- [Problems and tasks]
A. In the article on Jeffery Molkentin's HHMI appointment, when did Molkentin join UC and Cincinnati Children's?
B. Please copy the Molkentin article word for word, from "Once selected, investigators" up to and including "or research institute.".

- [Text block]
|---|
CINCINNATI—Jeffery Molkentin, PhD, a scientist and professor at the UC College of Medicine and Cincinnati Children’s Hospital Medical Center, has been named one of 56 new Howard Hughes Medical Institute (HHMI) investigators.

This will place Molkentin among an elite group of the nation’s most promising scientists who are challenged to extend the boundaries of science by pursuing bold and creative research. A researcher in the division of molecular cardiovascular biology at Cincinnati Children’s and the department of pediatrics at UC, Molkentin was among 1,070 scientists who applied for the appointment. In making its selections, HHMI sought outstanding scientists studying biomedical problems in a variety of disciplines.

“We look for scientists who have demonstrated originality and productivity in biomedical research and show exceptional potential for future contributions,” says Jack Dixon, PhD, vice president and chief scientific officer at HHMI. “This infusion of fresh scientific talent allows us to refresh our commitment to original and creative biomedical research.”

Molkentin’s research has advanced the understanding of molecular events behind heart disease and muscular dystrophy. His team studies the signaling mechanisms that control cell growth, differentiation and death.

One study from Molkentin’s laboratory, published this spring in the science journal Nature Medicine, identified a possible a new treatment for muscular dystrophy. The research showed an investigational antiviral drug undergoing human trials in Europe for hepatitis C infections may also have potential in reducing muscle cell damage in muscular dystrophy patients.

Molkentin says the HHMI award will allow him to expand his research in a more exploratory way.

“HHMI encourages innovative research,” he says. “This award is typically given to individuals from institutions that have strong and pioneering programs. This shows the success of both UC and Cincinnati Children’s. It is an example of how the tie between these two institutions can strengthen the impact of our research on a local and national scale.” 

The HHMI provides long-term, flexible funding to about 300 Hughes scientists across the nation, allowing researchers to pursue their scientific interests no matter where they lead.

Molkentin is the fourth HHMI investigator ever appointed in Ohio, the third at UC and first to be named while at Cincinnati Children’s.

The non-profit medical research organization—founded in 1953 by aviator-industrialist Howard Hughes—has invested more than $8.3 billion in the last 20 years to support, train and educate the nation’s most creative and promising scientists. The institute is based in Chevy Chase, Md., just outside Washington, D.C.

Once selected, investigators continue to be based at their host institutions but become HHMI employees and derive their salaries and benefits from the institute. The collaboration agreement also provides for payment to the host institution for a researcher's laboratory space. Investigators retain their faculty positions and continue to participate in teaching and other professional activities at their university or research institute.

Molkentin joined UC and Cincinnati Children’s in September 1997, after completion of his post-doctoral fellowship at the University of Texas Southwestern. He received his bachelor’s degree at Marquette University and his doctoral degree at the Medical College of Wisconsin, both in Milwaukee. He currently serves on the editorial boards of the Journal of Molecular and Cellular Cardiology, Physiological Reviews and the Journal of Biological Chemistry.
|---|
- [Material provided]
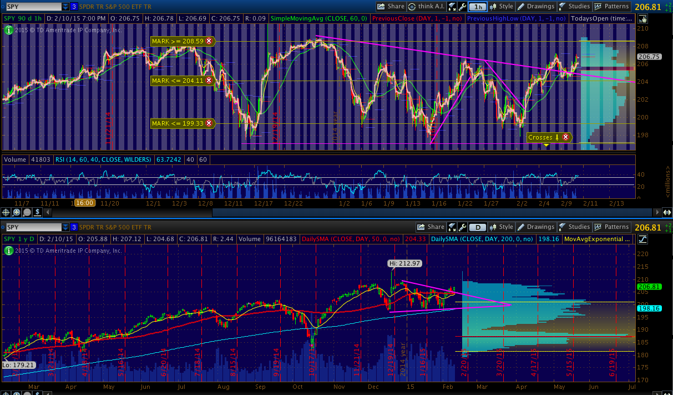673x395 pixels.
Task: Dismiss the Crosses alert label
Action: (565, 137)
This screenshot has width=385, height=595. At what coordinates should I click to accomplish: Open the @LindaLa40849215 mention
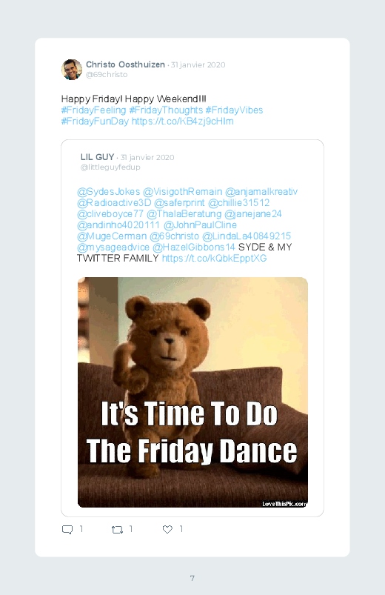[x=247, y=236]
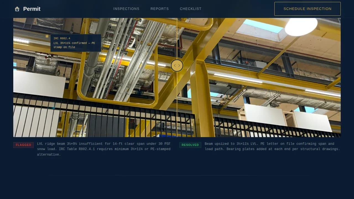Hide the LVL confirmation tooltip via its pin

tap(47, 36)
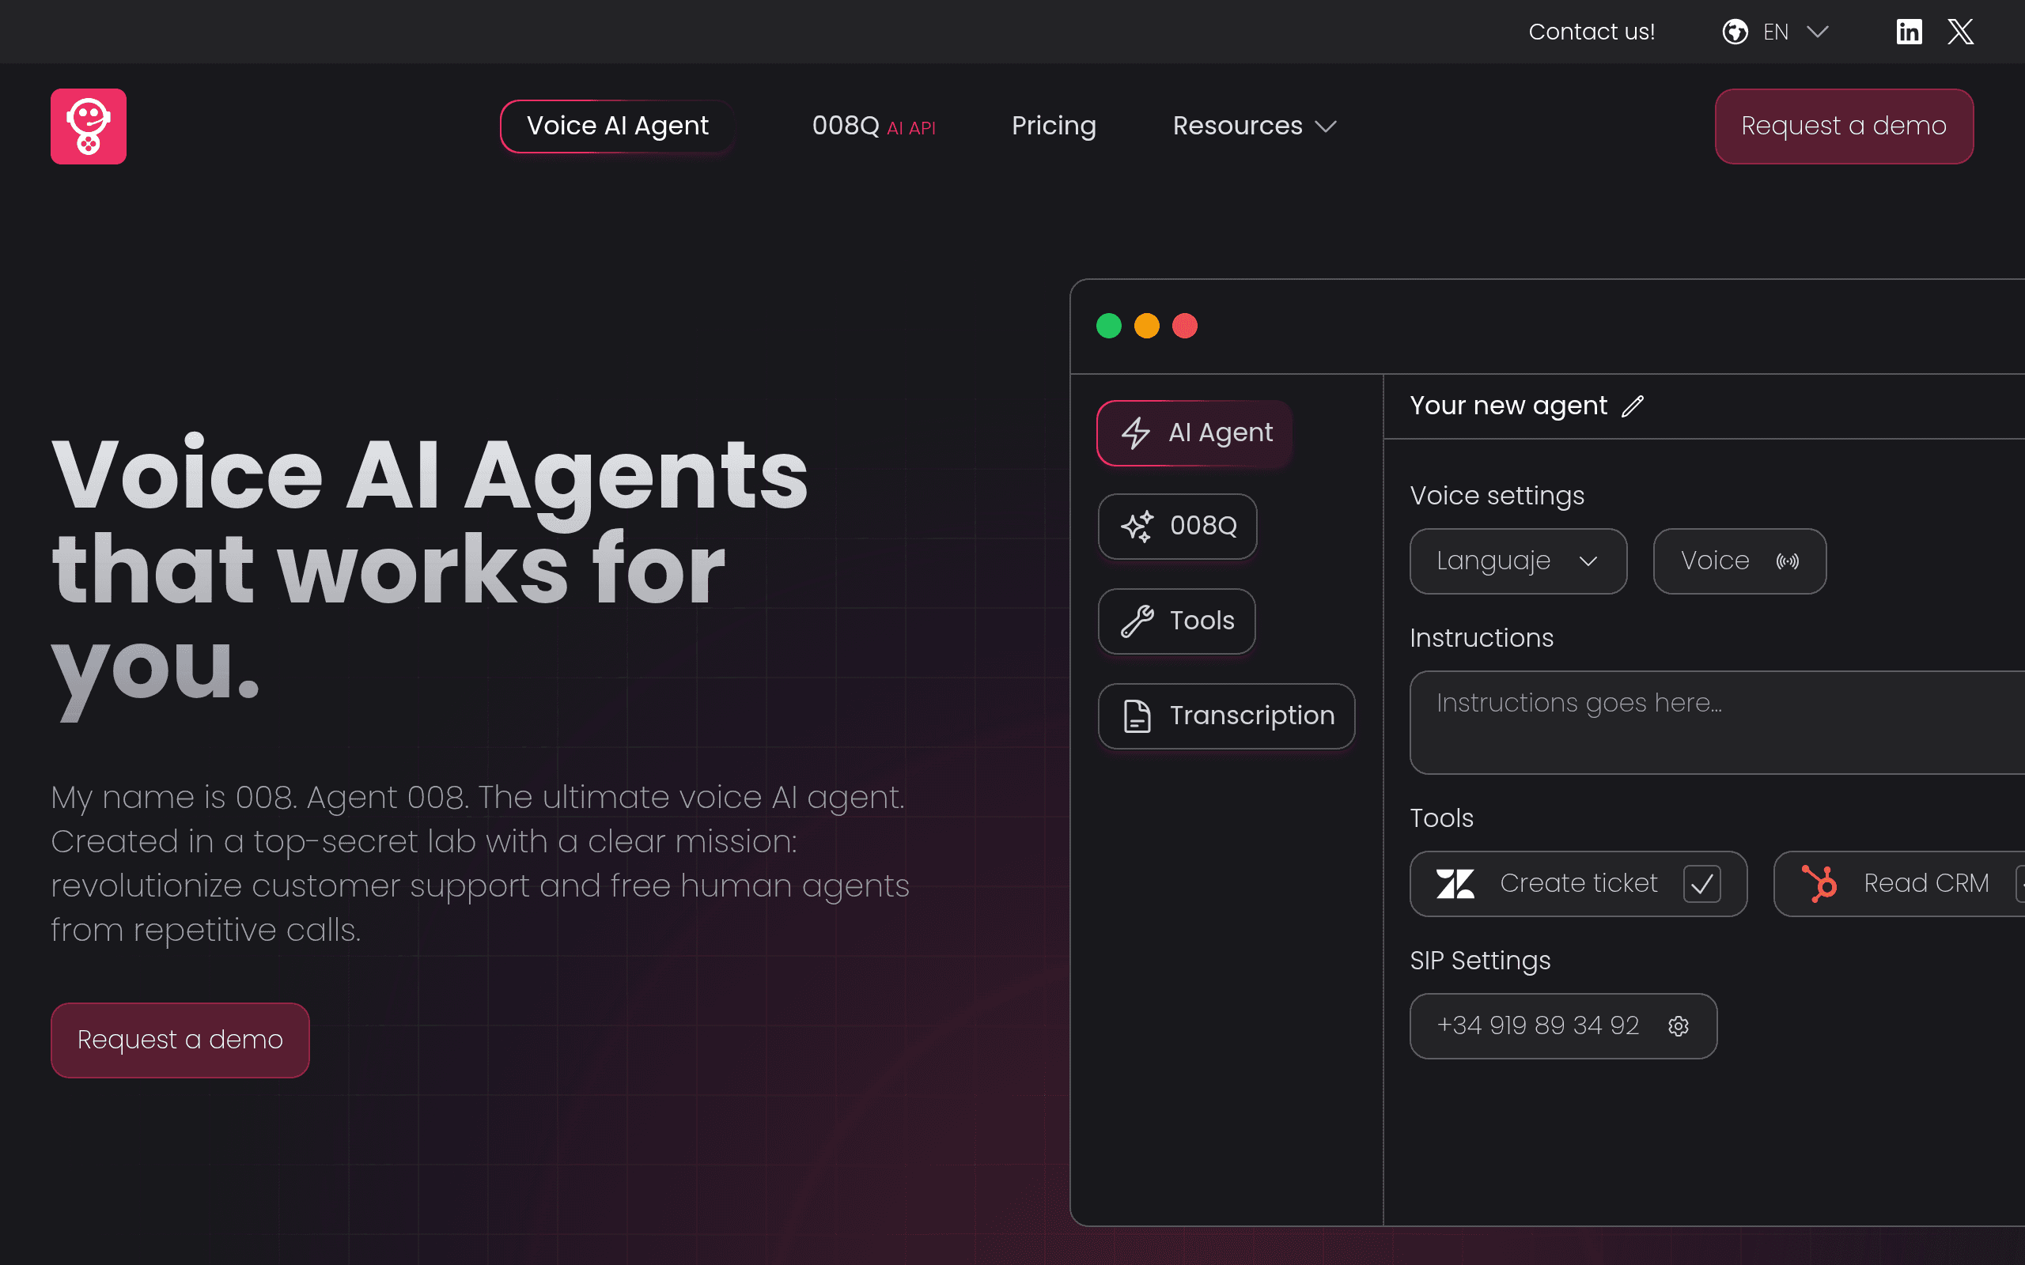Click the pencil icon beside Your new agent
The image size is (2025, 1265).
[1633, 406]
|---|
- [Expected outputs]
A. September 1997

B.
Once selected, investigators continue to be based at their host institutions but become HHMI employees and derive their salaries and benefits from the institute. The collaboration agreement also provides for payment to the host institution for a researcher's laboratory space. Investigators retain their faculty positions and continue to participate in teaching and other professional activities at their university or research institute.